Richard Polhill said:
Just think: how long does it take a powerful desktop PC to convert a RAW
image to JPEG?

Now try to do it using a low-power-consumption and compact processor.

That is not a valid comparison because a task-specific processor
can pretty much always do that one task much faster than any
general-purpose processor.
 
Just think: how long does it take a powerful desktop PC to convert a RAW
image to JPEG?

Now try to do it using a low-power-consumption and compact processor.


It is an irrelevant comparison because a camera has a
purpose specific processor.

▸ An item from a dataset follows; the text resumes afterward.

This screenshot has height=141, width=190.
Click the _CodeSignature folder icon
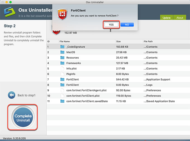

It could, if they intended,
convert to JPEG much faster than a PC using a tiny fraction
of the power because it would be optimized towards that end.
 
Sorry, but in the P&S world this just is NOT true. You can verify it
easily. Just go out and buy several cards, and see if it makes any
difference in the shot to shot time for a given camera. Hint, it
doesn't, because the bottleneck is NOT the card, but the interface
between the camera memory, and the card.

Wrong-O, El-Brainiac. I have done just this and discovered that some generic
133x brand cards don't bog-down the continuous high-speed shooting-mode in my
P&S camera. It will go non-stop to the capacity of the card with a fast
write-speed card. Yet, oddly, Transcend 150x 4GB cards do. I get nearly 2x's the
burst shooting speed by using the generic cards which have a faster write-speed
than the Transcends.

However, I have since learned that by formatting a 4GB Transcend card in a
non-standard FAT16, vs. FAT32, format, that it restores the write-speed to
something usable again. The camera handles it just fine.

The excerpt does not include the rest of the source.